## Tarefas a realizar
A – Indique se cada afirmação está de acordo com o excerto sobre as deduções às retribuições intercalares, respondendo "sim" ou "não" e citando, sem alterações, as palavras do excerto que o determinam: (i) a dedução deve ser ordenada oficiosamente, ainda que o empregador nada tenha alegado; (ii) o empregador pode conservar o montante do subsídio de desemprego deduzido; (iii) o julgador só está obrigado a advertir para as deduções quando as partes suscitam a questão.
B – Devolva, tal como consta do excerto sobre as deduções às retribuições intercalares, o trecho que começa nas palavras que contêm "ii) a retribuição" e termina em "à Segurança Social.".
C – Retome o excerto sobre as deduções às retribuições intercalares a partir do ponto em que termina.

2.   Outrossim, dispõe o n.º 2 do mesmo preceito legal que às retribuições referidas no número anterior se deduzem:

i) as importâncias que o trabalhador aufira com a cessação do contrato e que não receberia se não fosse o despedimento;

ii) a retribuição relativa ao período decorrido desde o despedimento até 30 dias antes da propositura da acção, se esta não for proposta nos 30 dias subsequentes ao despedimento;

iii) o subsídio de desemprego atribuído ao trabalhador no período referido no n.º 1, devendo o empregador entregar essa quantia à Segurança Social.

3.   É entendimento jurisprudencial que não se ultrapassam os limites do título executivo quando, em sede de execução de sentença, se procede à dedução imposta por aquela norma [e de todas as retribuições previstas na mesma] e se supre, quanto à sentença condenatória, a omissão de não se terem ressalvado tais deduções, no caso de a elas haver lugar.

4.   Esta dedução [diga-se, de todas as importâncias previstas nas alíneas a), b) e c) do art.º 390.º do Código do Trabalho] é imposta por uma norma de natureza imperativa e com ela visa-se aproximar, tanto quanto possível, aquele montante ao prejuízo efectivamente sofrido pelo trabalhador e evitar dupla fonte de rendimentos, socialmente injustificada…

5. …E o julgador deve advertir, procedendo à liquidação das remunerações intercalares, de que as mesmas estão sujeitas às deduções dos rendimentos do trabalho eventualmente existentes, mesmo que as partes não tenham suscitado a questão.

6.   Consubstanciando o vertido na invocada disposição legal uma norma de direito imperativo, deve o juiz, oficiosamente, ordenar que sejam apurados e, consequentemente, deduzidos, ao montante a receber, as importâncias relativas a rendimentos do trabalho eventualmente auferidos pelo trabalhador em actividades iniciadas posteriormente ao despedimento.

7.   Tal dedução [diga-se, de todas as retribuições, independentemente da respectiva proveniência, previstas nas alíneas a), b) e c) do art.º 390.º do Código do Trabalho] deve ser ordenada oficiosamente, mesmo que a entidade empregadora nada tenha alegado a tal respeito, atenta a natureza imperativa do disposto em todo o art.º 390.º n.º 2 do Código do Trabalho.

8.   Quando o legislador estabelece a invocada necessidade de dedução tem como pretensão que o trabalhador seja indemnizado em função do dano que efectivamente sofreu, limitando a indemnização ao dano efectivo que decorre da perda do trabalho e da correspondente remuneração.

9.   E, também pela mesma ordem de razões, quando do processo constam os elementos necessários a tal apuramento e dedução, como no caso dos autos, maior dever e responsabilidade incidem sobre quem julga e permite a concretização de uma penhora ilegal, manifestamente desproporcional em relação ao que é devido, pois que tal alegação diz directamente respeito aos justos e legais limites do objecto da penhora e não à própria execução.

## Secção de dados
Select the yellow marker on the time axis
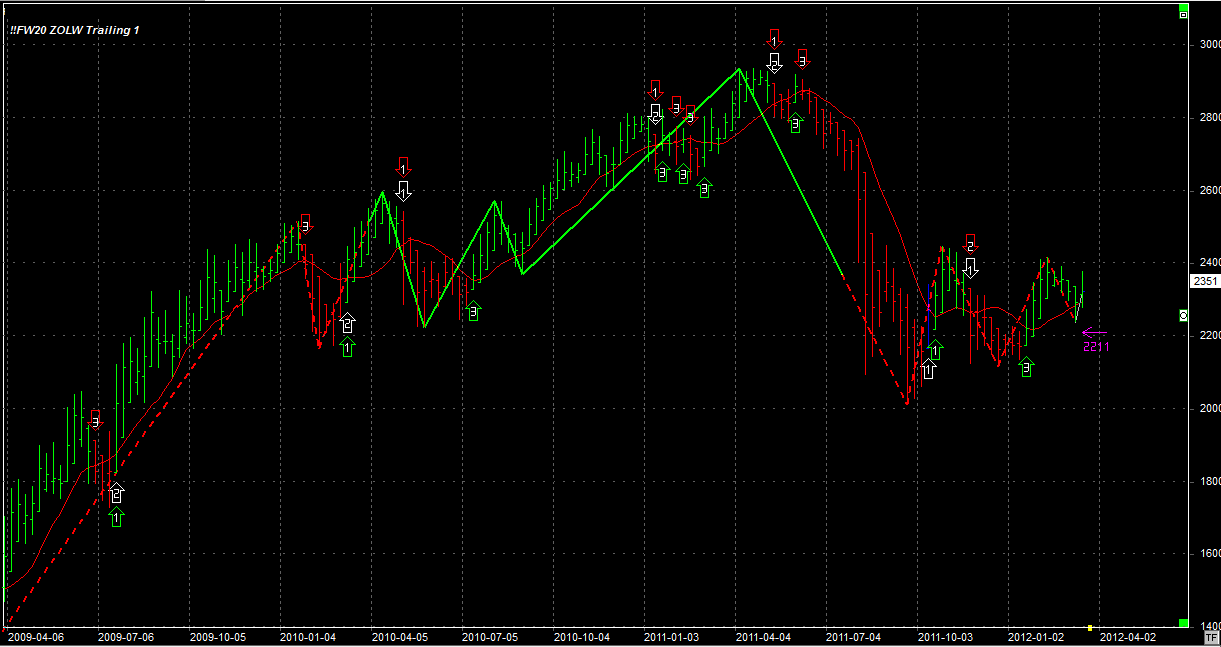 [x=1090, y=627]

## Respostas por ordem
A –
(i) Sim: "deve ser ordenada oficiosamente, mesmo que a entidade empregadora nada tenha alegado a tal respeito".
(ii) Não: "devendo o empregador entregar essa quantia à Segurança Social".
(iii) Não: "mesmo que as partes não tenham suscitado a questão".

B –
ii) a retribuição relativa ao período decorrido desde o despedimento até 30 dias antes da propositura da acção, se esta não for proposta nos 30 dias subsequentes ao despedimento;

iii) o subsídio de desemprego atribuído ao trabalhador no período referido no n.º 1, devendo o empregador entregar essa quantia à Segurança Social.

C –
10.  Outrossim, mesmo que se entenda, o que apenas se concede por mero dever de raciocínio, que a requerida dedução de rendimentos à quantia exequenda constitui fundamento de oposição à execução e não à penhora, tendo a Executada tomado conhecimento da existência de fundamentos para oposição à penhora em que também, segundo aquele entendimento, alegou fundamentos de oposição à execução, competia ao Julgador, por dever de aproveitamento dos actos praticados, instruir tal oposição como oposição à execução e à penhora, o que não fez.

11.   Recorde-se que a falta de fundamento legal para oposição à execução e para oposição à penhora sucedeu até que a Executada/Oponente tomou conhecimento da verdadeira extensão da penhora realizada, crendo, até então, que para além de nunca poderem vir a ser penhorados bens cujo valor fosse extraordinária e desproporcionalmente excessivo em relação à dívida exequenda, nunca o Julgador deixaria de aplicar na sua decisão normas de carácter imperativo, não dependentes de alegação.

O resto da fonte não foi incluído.